# Analyzing Citibike Data and Predicting Dock Availability

In [None]:
# Step 1: Load the Data
import pandas as pd

data = pd.read_csv('/mnt/data/202301-citibike-tripdata_1.csv')

In [None]:
# Step 2: Explore the Data
print(data.head())
print(data.info())

In [None]:
# Step 3: Preprocess the Data
# Convert timestamps to datetime
data['started_at'] = pd.to_datetime(data['started_at'])
data['ended_at'] = pd.to_datetime(data['ended_at'])

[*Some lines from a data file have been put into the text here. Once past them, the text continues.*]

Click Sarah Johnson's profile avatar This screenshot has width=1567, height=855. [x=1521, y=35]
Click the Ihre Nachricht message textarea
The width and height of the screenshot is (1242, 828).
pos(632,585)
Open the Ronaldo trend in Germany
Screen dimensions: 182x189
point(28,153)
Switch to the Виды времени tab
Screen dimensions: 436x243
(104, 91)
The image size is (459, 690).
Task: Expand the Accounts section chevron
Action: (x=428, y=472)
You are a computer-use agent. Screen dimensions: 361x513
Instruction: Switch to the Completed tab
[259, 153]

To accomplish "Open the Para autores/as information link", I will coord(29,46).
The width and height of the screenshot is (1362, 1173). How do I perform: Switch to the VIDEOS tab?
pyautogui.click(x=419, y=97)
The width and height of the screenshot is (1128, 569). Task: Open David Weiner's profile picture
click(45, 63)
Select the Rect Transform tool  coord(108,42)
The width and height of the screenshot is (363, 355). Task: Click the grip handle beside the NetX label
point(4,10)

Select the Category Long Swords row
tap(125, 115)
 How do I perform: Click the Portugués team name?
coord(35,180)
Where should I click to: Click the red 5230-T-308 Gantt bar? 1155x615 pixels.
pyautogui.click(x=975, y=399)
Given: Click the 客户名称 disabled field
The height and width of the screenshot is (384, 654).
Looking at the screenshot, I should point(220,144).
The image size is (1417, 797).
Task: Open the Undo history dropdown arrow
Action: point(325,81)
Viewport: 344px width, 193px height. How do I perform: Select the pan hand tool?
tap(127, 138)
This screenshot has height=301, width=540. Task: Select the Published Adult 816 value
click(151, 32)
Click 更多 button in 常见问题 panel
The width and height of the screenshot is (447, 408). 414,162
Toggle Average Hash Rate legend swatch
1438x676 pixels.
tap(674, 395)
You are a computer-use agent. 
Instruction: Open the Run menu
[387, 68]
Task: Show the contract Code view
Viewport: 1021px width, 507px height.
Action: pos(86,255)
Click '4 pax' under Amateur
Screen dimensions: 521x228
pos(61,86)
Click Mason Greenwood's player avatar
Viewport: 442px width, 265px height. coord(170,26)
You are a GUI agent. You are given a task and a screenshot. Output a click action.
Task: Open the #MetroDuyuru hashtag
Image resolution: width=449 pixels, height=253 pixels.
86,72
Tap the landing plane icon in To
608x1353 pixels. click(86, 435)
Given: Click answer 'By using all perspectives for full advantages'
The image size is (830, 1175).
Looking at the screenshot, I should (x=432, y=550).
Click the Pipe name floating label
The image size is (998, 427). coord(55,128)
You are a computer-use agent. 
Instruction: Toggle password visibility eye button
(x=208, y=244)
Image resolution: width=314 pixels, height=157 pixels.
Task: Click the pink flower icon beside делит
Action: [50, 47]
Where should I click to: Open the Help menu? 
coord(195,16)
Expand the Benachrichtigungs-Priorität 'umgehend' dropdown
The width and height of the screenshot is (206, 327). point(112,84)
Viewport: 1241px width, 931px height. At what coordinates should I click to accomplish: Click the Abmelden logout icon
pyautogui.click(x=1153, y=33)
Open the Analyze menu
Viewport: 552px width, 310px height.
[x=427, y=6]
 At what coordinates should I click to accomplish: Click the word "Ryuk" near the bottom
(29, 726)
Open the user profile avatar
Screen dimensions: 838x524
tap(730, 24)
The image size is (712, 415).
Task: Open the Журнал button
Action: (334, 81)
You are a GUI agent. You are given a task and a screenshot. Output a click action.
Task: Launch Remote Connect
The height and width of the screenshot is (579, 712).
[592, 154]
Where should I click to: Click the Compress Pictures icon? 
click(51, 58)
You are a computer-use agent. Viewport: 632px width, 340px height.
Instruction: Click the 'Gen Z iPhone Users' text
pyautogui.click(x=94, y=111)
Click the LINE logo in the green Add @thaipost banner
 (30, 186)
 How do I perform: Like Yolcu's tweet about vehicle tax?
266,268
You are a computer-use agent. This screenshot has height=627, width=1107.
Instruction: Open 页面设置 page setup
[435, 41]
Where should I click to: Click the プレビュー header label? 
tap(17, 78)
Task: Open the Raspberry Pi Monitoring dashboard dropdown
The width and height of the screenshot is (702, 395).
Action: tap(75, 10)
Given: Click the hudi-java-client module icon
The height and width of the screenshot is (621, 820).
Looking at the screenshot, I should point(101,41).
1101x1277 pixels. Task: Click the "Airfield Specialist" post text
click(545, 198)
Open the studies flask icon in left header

# Extract features for analysis
data['start_hour'] = data['started_at'].dt.hour
data['day_of_week'] = data['started_at'].dt.day_name()

In [None]:
# Step 4: Analyze Dock Availability
# Group by start station and hour
dock_availability = data.groupby(['start_station_name', 'start_hour']).size().reset_index(name='trip_count')
print(dock_availability.head())

In [None]:
# Step 5: Train a Model to Predict Dock Availability
from sklearn.model_selection import train_test_split
from sklearn.ensemble import RandomForestRegressor

# Prepare features and target variable
features = pd.get_dummies(dock_availability[['start_station_name', 'start_hour']], drop_first=True)
target = dock_availability['trip_count']

X_train, X_test, y_train, y_test = train_test_split(features, target, test_size=0.2, random_state=42)

# Train the model
model = RandomForestRegressor(random_state=42)
model.fit(X_train, y_train)

# Evaluate the model
print(f"Model R^2 Score: {model.score(X_test, y_test):.2f}")

In [None]:
# Step 6: Prediction Example
example_input = pd.DataFrame({
    'start_station_name': ['Station A'],
    'start_hour': [9]
})
example_features = pd.get_dummies(example_input, drop_first=True)
example_features = example_features.reindex(columns=features.columns, fill_value=0)

prediction = model.predict(example_features)
print(f"Predicted Dock Availability: {prediction[0]:.2f}")